Lawmakers in Nebraska recently amended a safe haven law that allowed parents to drop their children off at designated “safe hospitals” or police stations, avoiding punishment for criminal abandonment. This type of law exists in all US states to reduce the cases of infanticide among parents who kill or dump their newborns. What made the Nebraska law unique prior to the recent amendment was the absence of an age stipulation thus allowing parents to leave a child of any age under 18 without retribution. Much to the surprise of lawmakers, teenagers started flooding the safe-haven hospitals as parents from Nebraska and states far beyond used a law meant to save infants to save themselves from their out of control children. People pointing fingers at who is responsible for the needs of these children; laying blame on everyone from government, for providing little to no support to parents in need, to the parents themselves for not taking personal responsibility to care for or control their offspring. Social advocates are crying out for more mental health benefits and protestors are claiming these parents are lazy and gave up too easily on their responsibilities. Through it all no one is asking the question; why did these parents have children they couldn’t care for in the first place?
I feel sorry for the parents who felt they had no other choice but to leave their children with authorities. I don’t feel sorry because they should receive more support from their state or local governments or because they reached the end of their rope; I feel sorry because these parents probably never realized that having children was optional. How many of these parents did not receive proper education on practicing birth control? How many of these parents were ill-equipped financially, emotionally, socially, or physically to have and raise children? How many family members, churches, communities, and news outlets are guilty of preaching the benefits of having children without providing the fair and balanced reporting of all the challenges and drawbacks?
People assume that everyone can and should have children without thinking of the consequences of those assumptions. How is giving up a child, or teenager, you cannot support any more socially and ethically irresponsible then suppressing the reality that raising children is not all fun and games? Rarely do people assess a person or couple and formulate the opinion that they should not have children. On the contrary society perpetuates the belief that all people should become parents. As any childfree person can attest to there is a huge amount of pressure from friends, family, strangers, and the media to conform to social norms and have children regardless of capacity to care for and raise those children. Parents who utilized the Nebraska Safe Haven law could have conceivably been on the receiving end of “bingoes,” insults heard by the childfree, before creating these children they ultimately couldn’t handle. Is someone guilty of convincing them to go against their instinct with arguments like “it’s different when they are your own,” “it just comes naturally,” or “everyone has kids, it’s just what you do.” Even more common, did they just not even stop and consider that having children might not be right for them?
The children surrendered to Nebraska authorities serve as reminders that there are some people that parenting does not come naturally to, that sometimes it isn’t “different when they are your own,” and some people are not fulfilled by their children. People have the right to understand all that raising children entails; go in with open eyes or don’t go in at all.
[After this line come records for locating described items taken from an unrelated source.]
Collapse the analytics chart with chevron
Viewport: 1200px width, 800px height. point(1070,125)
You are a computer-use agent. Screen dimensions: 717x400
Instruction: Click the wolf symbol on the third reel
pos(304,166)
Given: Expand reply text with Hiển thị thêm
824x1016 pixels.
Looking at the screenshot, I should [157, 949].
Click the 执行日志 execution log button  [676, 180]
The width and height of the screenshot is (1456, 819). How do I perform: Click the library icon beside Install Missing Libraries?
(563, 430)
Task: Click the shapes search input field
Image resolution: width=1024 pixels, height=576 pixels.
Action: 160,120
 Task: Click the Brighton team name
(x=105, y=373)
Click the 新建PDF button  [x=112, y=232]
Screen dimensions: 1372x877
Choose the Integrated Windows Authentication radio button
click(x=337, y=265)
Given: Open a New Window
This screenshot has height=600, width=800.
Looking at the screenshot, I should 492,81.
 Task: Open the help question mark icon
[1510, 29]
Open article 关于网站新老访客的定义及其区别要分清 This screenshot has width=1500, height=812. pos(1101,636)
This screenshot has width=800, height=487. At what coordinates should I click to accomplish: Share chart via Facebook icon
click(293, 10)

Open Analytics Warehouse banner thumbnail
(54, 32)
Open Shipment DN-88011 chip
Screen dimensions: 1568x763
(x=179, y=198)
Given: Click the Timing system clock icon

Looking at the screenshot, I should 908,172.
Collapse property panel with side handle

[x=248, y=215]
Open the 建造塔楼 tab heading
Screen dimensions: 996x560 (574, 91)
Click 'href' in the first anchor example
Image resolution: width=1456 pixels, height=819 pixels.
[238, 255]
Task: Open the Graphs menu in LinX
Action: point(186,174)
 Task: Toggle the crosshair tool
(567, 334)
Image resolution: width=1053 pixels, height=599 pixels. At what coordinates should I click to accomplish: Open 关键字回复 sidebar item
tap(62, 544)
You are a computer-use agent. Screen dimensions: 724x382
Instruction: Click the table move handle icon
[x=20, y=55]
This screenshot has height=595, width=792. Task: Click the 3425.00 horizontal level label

It is socially irresponsible to pretend that parenting is easy, to canonize families who have more children then they can raise or afford, or to promote the myth of the perfect family. Not every child is born “perfect,” not everyone women is healthy enough to bear children, and not every person has the support network necessary to raise a healthy and happy child. Am I advocating policies that allow parents to “throw in the towel” when the going gets tough? No, I am advocating we all take responsibility in promoting a country where people fully understand the pros and cons of having children and have the ability and support to choose the path most appropriate for them. It is not the responsibility of the state, the country, or the taxpayer to take care of people’s children, but it is the responsibility of each of us to openly and honestly discuss parental responsibilities for people who are not yet parents and support those who choose a childfree life.